Binary data implies identifiability when given multiple observations at the same time, e.g., over a small collection of nodes in a network rather than on a single node, as indicated in a qualitative sense by Theorem 4.6. Additionally, $R_0$ is identifiable with quite high accuracy even when the dependent parameters covaries. The example is prototypical of using synthetic data to evaluate the feasibility of an intended setup. Since the posteriors are robust with respect to capturing the synthetic truth, we have good reasons to also have some faith in the design when approaching real data.

6.   Conclusions

Throughout this work we have employed the Ornstein-Uhlenbeck process as a meta-model of more involved epidemiological models. We indicated in §3 a convergence analysis of the Bayesian posterior under direct process observations. Since this is an unrealistic setup in most epidemiological applications, one can think of these results as best possible.

We next took the opposite standpoint and considered data to be severely filtered such that, literally, each data point contributed only a single bit of information. For instance, this could be a model of pooled data obtained through environmental sampling and subsequent analysis. To obtain a closed framework we added a fairly general stationary $p$-step Markov assumption and worked out conditions on the data to obtain a non-singular inverse problem.

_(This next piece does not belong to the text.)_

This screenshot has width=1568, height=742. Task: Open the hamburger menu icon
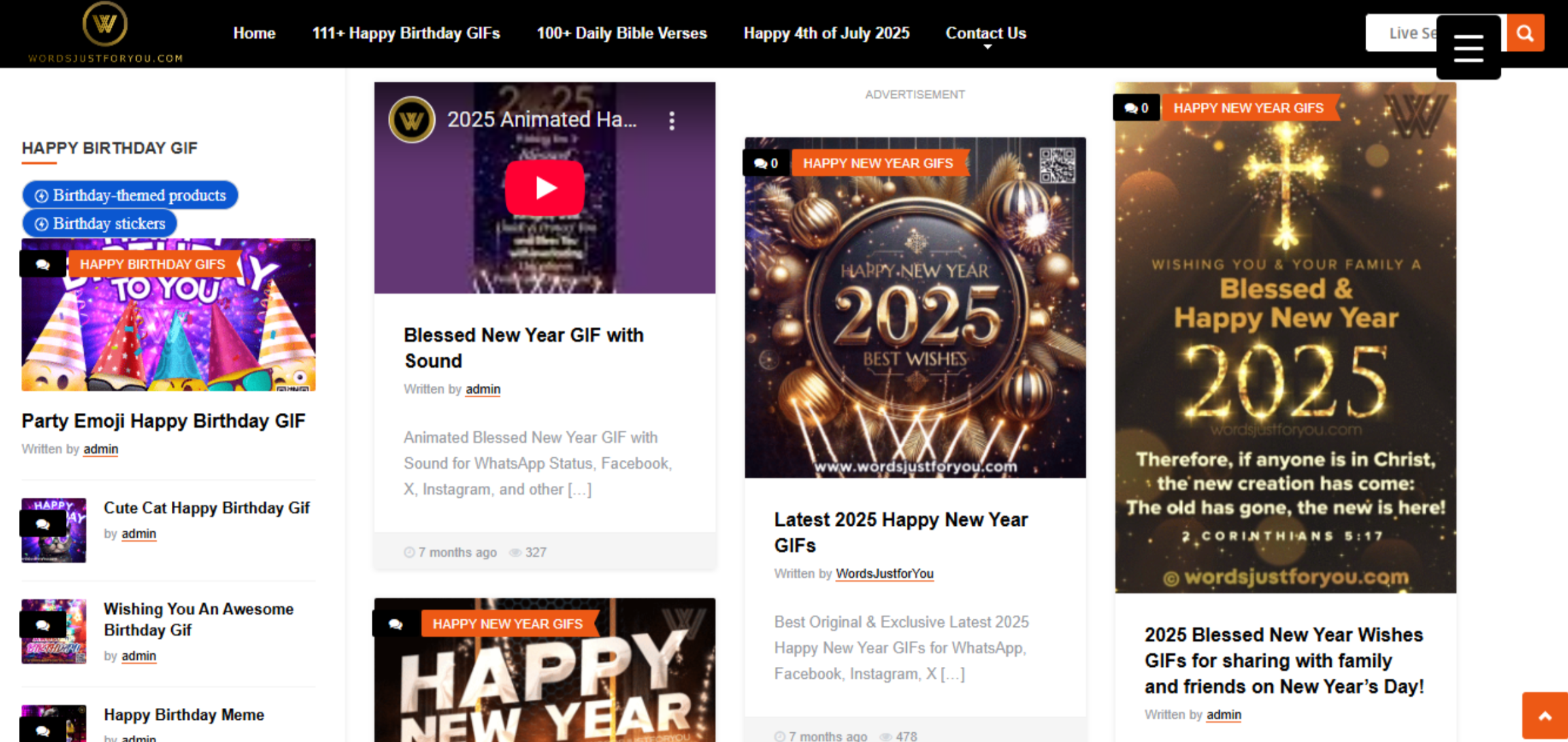pos(1468,48)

With increasing compute power and improving possibilities for gathering data, fully Bayesian first-principle epidemiological models can be realized. As a minimum standard, we propose, such methods should be preceded by a proof of self-consistency: data generated from the model itself and chosen "nearby" the actual data should allow for accurate parameter identifiability. Under this basic standard, Bayesian epidemiological modeling with both short-term prediction and generation of forecasting scenarios can be included as an integrated part of the public health's methodological arsenal.

Acknowledgment

This work was financially supported by the ENS Paris (S. Bronstein) and in part by the Swedish Research Council Formas (S. Engblom) and the Swedish Innovation Agency Vinnova (S. Engblom, R. Marin). Several helpful comments and kind suggestions on earlier versions of the manuscript were offered by friends and colleagues. These helped to improve the presentation considerably.

Conflict of interest

The authors declare there is no conflict of interest.